## TEXTO PROPUESTO

En BOLETÍN SEMANAL
​La prueba de la santidad es la relación que uno tiene con Dios, nuestra actitud con El y nuestro amor por El. ¿Cómo salimos de esta prueba? Ser santo no quiere decir simplemente evitar ciertas cosas, ni tampoco pensar ciertas cosas; significa la actitud del corazón del hombre respecto a ese Dios santo y amoroso, y en segundo lugar, nuestra actitud respecto a los demás.

​La siguiente acusación que nuestro Señor les hace, sin embargo, es que se preocupaban principalmente de sí mismos y de su justicia, con el resultado de que la mayoría de ellos se sentían satisfechos de sí mismos. En otras palabras el objetivo final de los fariseos no era glorificar a Dios, sino a sí mismos. En el cumplimiento de los deberes religiosos pensaban en sí mismos y en el cumplimiento del deber, no en la gloria y honor de Dios. Nuestro Señor muestra, en esa presentación del fariseo y el publicano en el templo, que el fariseo lo hizo y dijo todo sin adorar a Dios en absoluto. Dijo, ‘Te doy gracias porque no soy como los otros hombres.’ Fue ofender a Dios; no hubo adoración. El hombre estaba lleno de sí mismo, de sus acciones, de su vida religiosa y de lo que hacía. Desde luego que si uno empieza por ahí y tiene sus propias normas, se escoge las cosas que uno cree que hay que hacer. Y mientras uno se conforme a esas cosas específicas se siente satisfecho. Los fariseos se sentían satisfechos de sí mismos y se concentraban siempre en sus logros y no en su relación con Dios. Me pregunto si a veces no somos culpables de esta misma actitud. ¿No es este uno de los pecados que acecha más a los que nos llamamos evangélicos? Vemos a otros que niegan la fe y viven vidas alejadas de Dios. Qué fácil es sentirse satisfecho de uno mismo por ser mejor que esas personas — ‘Te doy gracias por no ser como otros hombres y sobre todo como ese modernista.’ Nuestro problema es que nunca nos contemplamos frente a Dios; no nos acordamos del carácter, del ser y de la naturaleza de Dios. Nuestra religión consiste en unas cuantas cosas que hemos decidido hacer; y una vez que las hacemos pensamos que todo está bien. Complacencia, desidia, autosatisfaccion; se encuentran demasiadas veces entre nosotros.

## EJERCICIOS PROPUESTOS
A) Copia del texto sobre los fariseos el fragmento que comienza con las palabras "En BOLETÍN SEMANAL" y termina con "a los demás.".
B) Escribe lo que sigue al texto sobre los fariseos, empezando después de su última oración.
El listado no desempeña ningún papel en este ejercicio.

## MATERIAL RECOPILADO
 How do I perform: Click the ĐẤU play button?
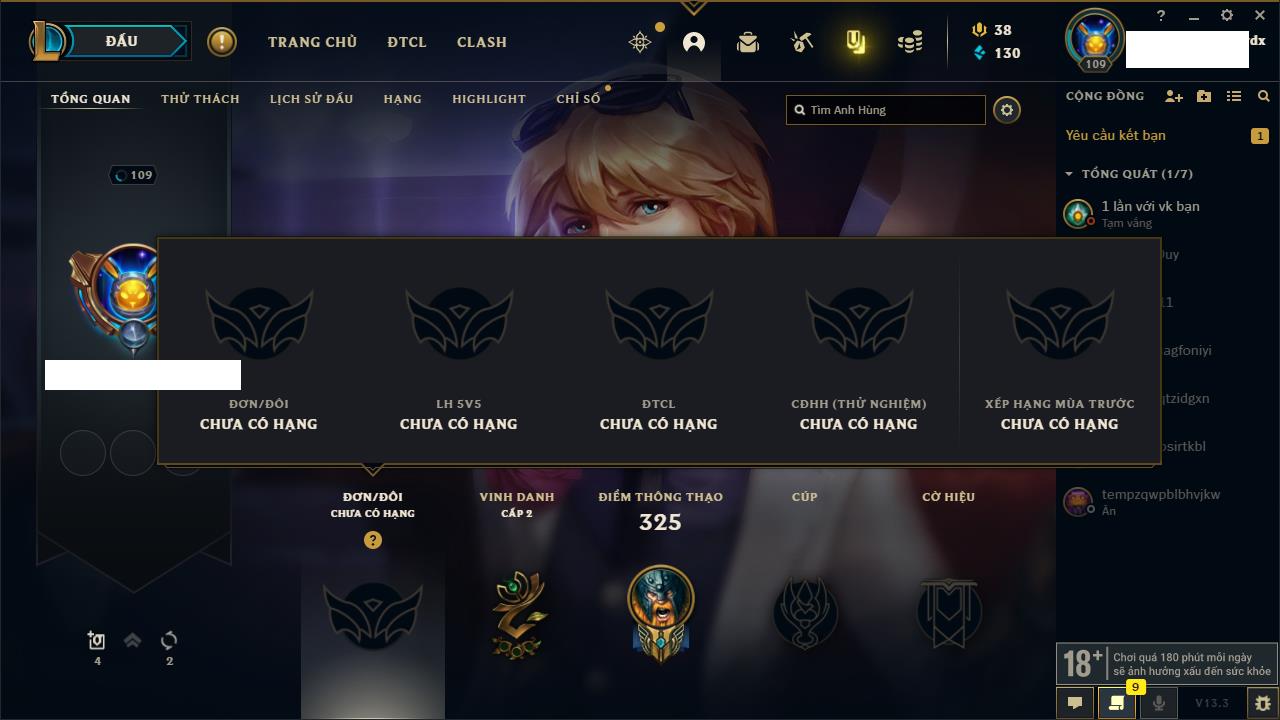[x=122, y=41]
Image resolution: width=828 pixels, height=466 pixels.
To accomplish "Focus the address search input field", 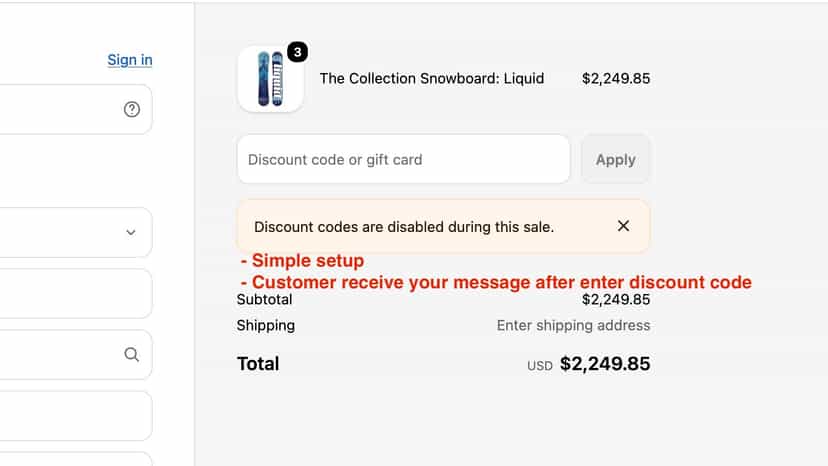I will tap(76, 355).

## RESPUESTAS
A)
En BOLETÍN SEMANAL
​La prueba de la santidad es la relación que uno tiene con Dios, nuestra actitud con El y nuestro amor por El. ¿Cómo salimos de esta prueba? Ser santo no quiere decir simplemente evitar ciertas cosas, ni tampoco pensar ciertas cosas; significa la actitud del corazón del hombre respecto a ese Dios santo y amoroso, y en segundo lugar, nuestra actitud respecto a los demás.

B)
Esto nos lleva a considerar la actitud lamentable y trágica de los fariseos respecto a los demás. La censura final del fariseo es que en su vida hay una ausencia completa del espíritu propuesto en las Bienaventuranzas. Ahí radica la diferencia entre él y el cristiano. El cristiano es alguien que reproduce las Bienaventuranzas. Es ‘pobre en espíritu,’ ‘manso’, ‘misericordioso’. No queda satisfecho por haber llevado a cabo una tarea determinada. No; ‘tiene hambre y sed de justicia.’ Anhela ser como Cristo. Esta es la piedra de toque según la que hemos de juzgarnos. En última instancia nuestro Señor censura a estos fariseos por no cumplir la ley. Los fariseos, dice, dan el diezmo de la menta, el enceldo y el comino, pero se olvidan de los puntos más graves de la ley, que son el amor de Dios y el amor al hombre. Este es el centro mismo de la religión y el propósito de nuestra adoración de Dios. Les recordaré una vez más que lo que Dios nos pide es que lo amemos a Él con todo el corazón, con todo el alma, y con todas las fuerzas, y con toda la mente, y al prójimo como a nosotros mismos. El hecho de que demos el diezmo de la menta, el eneldo y el comino, de que uno insista en estas cuestiones de diezmos hasta el más mínimo detalle, esto no es santidad. La prueba de la santidad es la relación que uno tiene con Dios, nuestra actitud con El y nuestro amor por El. ¿Cómo salimos de esta prueba? Ser santo no quiere decir simplemente evitar ciertas cosas, ni tampoco pensar ciertas cosas; significa la actitud del corazón del hombre respecto a ese Dios santo y amoroso, y en segundo lugar, nuestra actitud respecto a los demás.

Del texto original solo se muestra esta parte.